During a hearing of the Senate Health Committee on bioterrorism Thursday, Health Department Director Maureen Dempsey said that Missouri did not have a coordinated planning process to deal with bioterrorist threats.
Dempsey said that Missouri is very prepared and knows what it needs to do to be safe in some areas of bioterrorism prevention.
"In other places, we need a little bit more time, and we need a little bit more planning and expertise," she said.
Coordination between certain agencies is minimal, and there is no command and control center to organize responses between public and private sectors.
But, Dempsey said, by not being totally prepared, and by investigating threats to public health after they occur, is an appropriate response.

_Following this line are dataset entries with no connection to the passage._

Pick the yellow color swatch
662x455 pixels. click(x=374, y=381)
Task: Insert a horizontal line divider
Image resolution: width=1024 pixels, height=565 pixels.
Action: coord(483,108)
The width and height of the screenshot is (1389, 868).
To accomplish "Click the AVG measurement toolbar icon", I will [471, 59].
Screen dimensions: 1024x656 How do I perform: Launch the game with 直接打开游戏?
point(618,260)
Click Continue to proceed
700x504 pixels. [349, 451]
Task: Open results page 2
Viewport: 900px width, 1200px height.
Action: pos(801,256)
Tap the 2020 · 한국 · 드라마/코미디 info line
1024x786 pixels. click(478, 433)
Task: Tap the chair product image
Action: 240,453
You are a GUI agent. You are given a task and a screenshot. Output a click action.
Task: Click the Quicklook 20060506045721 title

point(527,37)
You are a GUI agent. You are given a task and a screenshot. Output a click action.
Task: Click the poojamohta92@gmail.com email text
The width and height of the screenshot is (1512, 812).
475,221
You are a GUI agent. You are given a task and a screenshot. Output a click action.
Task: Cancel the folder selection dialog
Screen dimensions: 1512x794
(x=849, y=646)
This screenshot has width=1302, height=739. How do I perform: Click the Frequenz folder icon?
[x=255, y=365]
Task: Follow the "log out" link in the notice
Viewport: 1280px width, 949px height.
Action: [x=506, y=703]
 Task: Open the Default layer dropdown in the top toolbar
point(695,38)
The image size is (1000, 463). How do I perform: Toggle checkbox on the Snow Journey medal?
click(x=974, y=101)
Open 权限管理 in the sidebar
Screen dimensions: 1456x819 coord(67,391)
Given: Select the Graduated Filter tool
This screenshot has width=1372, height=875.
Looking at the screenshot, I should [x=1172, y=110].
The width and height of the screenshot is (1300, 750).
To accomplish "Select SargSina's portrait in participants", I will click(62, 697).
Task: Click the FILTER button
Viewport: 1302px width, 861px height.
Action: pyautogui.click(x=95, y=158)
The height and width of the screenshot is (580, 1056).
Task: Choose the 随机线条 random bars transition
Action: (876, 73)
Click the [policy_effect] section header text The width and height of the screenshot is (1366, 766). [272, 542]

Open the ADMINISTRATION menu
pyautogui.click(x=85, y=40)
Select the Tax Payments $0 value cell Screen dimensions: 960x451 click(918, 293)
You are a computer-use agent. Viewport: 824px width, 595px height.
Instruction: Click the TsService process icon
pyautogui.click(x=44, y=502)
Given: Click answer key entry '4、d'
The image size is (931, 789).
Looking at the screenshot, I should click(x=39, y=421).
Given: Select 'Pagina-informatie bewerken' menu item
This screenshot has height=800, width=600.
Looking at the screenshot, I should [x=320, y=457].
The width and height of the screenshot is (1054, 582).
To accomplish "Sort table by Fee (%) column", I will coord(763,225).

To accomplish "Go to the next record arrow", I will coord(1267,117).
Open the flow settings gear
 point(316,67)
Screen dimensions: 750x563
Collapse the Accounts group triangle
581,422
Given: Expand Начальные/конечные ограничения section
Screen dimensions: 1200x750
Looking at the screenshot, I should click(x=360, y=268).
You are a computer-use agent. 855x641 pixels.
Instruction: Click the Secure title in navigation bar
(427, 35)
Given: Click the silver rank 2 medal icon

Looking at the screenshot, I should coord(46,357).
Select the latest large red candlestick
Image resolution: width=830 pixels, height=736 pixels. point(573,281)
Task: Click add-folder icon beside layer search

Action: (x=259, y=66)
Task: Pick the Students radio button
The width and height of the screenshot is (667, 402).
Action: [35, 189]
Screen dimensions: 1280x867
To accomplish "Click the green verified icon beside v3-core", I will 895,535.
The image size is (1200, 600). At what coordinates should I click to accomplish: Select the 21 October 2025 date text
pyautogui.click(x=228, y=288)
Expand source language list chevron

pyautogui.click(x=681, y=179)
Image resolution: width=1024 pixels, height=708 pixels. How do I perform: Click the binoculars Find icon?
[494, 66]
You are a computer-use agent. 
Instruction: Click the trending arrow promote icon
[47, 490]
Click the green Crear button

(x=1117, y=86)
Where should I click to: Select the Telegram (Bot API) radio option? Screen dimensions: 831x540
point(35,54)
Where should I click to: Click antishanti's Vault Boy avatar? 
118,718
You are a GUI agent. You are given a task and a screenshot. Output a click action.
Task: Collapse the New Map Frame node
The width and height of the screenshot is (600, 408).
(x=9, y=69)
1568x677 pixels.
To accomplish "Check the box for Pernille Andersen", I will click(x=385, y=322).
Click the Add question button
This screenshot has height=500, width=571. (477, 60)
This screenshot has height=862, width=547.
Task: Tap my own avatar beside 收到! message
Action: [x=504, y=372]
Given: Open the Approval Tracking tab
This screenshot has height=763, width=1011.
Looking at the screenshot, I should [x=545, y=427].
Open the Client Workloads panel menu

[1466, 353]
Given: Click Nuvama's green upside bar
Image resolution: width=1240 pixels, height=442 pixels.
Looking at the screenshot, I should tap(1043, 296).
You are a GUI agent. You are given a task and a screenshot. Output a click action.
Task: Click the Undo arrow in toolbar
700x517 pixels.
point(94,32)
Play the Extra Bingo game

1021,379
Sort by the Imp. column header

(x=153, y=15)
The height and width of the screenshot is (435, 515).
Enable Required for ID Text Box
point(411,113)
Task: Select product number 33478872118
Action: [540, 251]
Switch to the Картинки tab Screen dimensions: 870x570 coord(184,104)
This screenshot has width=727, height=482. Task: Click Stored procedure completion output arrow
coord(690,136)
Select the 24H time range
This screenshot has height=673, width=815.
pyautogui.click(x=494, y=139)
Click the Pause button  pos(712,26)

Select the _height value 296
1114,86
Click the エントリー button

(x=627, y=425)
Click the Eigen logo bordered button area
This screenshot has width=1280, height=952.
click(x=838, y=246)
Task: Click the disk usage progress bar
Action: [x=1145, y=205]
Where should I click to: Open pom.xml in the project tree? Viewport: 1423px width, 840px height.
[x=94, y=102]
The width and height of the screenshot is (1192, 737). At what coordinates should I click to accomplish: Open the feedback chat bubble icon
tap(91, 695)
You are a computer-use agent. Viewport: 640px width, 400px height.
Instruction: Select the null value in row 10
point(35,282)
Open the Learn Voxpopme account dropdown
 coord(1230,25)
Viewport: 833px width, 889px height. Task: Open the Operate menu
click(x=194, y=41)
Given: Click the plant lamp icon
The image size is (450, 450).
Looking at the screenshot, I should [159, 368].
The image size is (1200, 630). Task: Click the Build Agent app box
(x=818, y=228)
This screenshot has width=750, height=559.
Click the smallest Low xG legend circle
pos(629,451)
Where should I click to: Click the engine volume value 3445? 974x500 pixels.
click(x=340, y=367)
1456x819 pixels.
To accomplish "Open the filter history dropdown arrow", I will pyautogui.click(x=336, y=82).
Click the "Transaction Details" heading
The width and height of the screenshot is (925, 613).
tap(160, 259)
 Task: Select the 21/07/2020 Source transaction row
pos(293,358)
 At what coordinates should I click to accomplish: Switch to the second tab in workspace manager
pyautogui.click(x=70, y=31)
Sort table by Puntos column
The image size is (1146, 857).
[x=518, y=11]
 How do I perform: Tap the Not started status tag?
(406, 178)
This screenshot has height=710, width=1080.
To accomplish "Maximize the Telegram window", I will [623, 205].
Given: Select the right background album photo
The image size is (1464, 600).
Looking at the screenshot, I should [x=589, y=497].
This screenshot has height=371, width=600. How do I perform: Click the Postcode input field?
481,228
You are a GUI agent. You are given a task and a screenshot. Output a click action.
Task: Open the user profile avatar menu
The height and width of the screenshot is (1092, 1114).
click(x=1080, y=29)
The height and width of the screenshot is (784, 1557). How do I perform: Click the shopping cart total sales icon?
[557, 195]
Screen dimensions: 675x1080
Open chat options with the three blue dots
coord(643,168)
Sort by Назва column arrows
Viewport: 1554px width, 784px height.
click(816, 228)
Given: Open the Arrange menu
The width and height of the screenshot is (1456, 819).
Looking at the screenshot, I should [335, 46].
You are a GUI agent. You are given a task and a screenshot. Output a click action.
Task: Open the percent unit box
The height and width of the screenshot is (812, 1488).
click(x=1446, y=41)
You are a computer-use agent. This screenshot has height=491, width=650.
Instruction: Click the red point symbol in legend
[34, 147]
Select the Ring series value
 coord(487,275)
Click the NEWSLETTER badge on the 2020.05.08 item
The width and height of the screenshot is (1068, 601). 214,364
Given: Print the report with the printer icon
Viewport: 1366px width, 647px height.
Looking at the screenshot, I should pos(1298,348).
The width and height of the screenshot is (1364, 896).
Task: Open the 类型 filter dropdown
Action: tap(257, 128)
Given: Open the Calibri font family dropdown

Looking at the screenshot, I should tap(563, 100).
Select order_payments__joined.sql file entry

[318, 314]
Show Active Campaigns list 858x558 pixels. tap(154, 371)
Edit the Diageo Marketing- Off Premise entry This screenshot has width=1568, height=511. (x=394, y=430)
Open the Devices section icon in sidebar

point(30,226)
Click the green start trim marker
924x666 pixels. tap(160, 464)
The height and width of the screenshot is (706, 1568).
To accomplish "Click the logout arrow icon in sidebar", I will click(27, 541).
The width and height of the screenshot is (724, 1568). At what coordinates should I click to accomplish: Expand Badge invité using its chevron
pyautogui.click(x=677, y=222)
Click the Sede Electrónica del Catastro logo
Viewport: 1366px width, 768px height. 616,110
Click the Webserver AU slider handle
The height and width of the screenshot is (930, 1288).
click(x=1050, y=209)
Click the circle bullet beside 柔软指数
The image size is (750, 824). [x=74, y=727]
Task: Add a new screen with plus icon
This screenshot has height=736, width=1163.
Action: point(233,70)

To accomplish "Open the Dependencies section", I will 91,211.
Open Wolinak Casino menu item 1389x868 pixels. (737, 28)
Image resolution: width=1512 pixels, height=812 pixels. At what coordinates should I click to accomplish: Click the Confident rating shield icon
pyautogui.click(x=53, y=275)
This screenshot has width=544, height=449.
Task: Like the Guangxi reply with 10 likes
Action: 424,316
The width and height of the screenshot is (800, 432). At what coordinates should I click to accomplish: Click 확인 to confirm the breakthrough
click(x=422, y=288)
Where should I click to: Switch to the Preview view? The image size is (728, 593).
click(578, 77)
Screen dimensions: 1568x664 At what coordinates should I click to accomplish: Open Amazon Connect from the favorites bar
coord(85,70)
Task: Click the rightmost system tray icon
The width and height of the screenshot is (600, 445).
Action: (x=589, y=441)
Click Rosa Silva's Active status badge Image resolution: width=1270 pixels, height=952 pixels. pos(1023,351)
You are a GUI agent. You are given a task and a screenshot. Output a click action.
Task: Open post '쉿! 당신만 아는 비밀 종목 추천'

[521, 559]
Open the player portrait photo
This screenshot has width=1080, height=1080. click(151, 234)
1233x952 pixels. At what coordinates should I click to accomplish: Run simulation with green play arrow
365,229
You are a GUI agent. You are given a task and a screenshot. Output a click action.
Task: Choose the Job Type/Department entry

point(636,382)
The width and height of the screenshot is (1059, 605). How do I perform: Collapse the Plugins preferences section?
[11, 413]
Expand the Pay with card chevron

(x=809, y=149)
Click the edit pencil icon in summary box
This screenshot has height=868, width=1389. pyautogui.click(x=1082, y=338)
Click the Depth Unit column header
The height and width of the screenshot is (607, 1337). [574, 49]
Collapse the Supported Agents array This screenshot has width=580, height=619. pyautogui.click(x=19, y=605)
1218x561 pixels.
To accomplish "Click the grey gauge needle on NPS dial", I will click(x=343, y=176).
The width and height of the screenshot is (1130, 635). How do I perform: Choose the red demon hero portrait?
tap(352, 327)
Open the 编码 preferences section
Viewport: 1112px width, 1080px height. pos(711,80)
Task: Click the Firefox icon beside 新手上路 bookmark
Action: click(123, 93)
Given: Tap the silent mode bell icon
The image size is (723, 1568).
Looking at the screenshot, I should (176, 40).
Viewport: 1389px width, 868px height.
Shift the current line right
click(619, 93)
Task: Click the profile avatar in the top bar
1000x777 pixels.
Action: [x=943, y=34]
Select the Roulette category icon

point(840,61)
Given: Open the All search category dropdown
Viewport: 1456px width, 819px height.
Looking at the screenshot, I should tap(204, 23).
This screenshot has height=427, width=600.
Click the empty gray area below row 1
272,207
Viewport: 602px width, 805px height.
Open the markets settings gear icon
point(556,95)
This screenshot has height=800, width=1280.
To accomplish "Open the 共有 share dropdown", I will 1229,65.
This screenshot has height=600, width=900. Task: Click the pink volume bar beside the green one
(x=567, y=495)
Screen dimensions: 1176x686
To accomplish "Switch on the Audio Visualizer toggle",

Further testimony from environmental health officials also stated that disposal and storage for potentially hazardous packages and mail is lacking.
Doug Roberts, the mail processing plant manager at the Post Office in Columbia, stated that while mail can pass through several post offices, and therefore several post office employees' hands, there are "minimal human contacts."
Roberts also stated that there was currently no screening process for mail from potentially dangerous locations, and that only certain signs -- such as a package having awkward labeling or no return address -- would serve as a red light.
For instance, mail from the Brentwood postal center in Washington, D.C. -- the speculated origin of anthrax that infected a postal center in Kansas City Wednesday -- could make its way through post offices throughout the nation before even becoming suspect of carrying bacterial agents.
But, employees that handle mail are given rubber gloves to wear, according to Roberts.
Commercial mailing services, such as the United Parcel Service, have also been on the lookout for bioterrorism and have instituted security measures.
Spokesman Dan McMackin said that UPS had more than 13 million shipments a day, mostly between businesses, but is very different than the federal postal system in both clientele and the way it handles its mail.
"There is no possibility for an anonymous package...there is no way to just drop a package into the mail system," he said, not clarifying if packages handled by UPS could be tampered with after they were received.
When packages are brought to a counter to be mailed, McMackin said, UPS employees are required to ask about its contents before shipping.
Although he said that employees are on a heightened sense of alert, McMackin refused to elaborate on any other security measures instituted by UPS.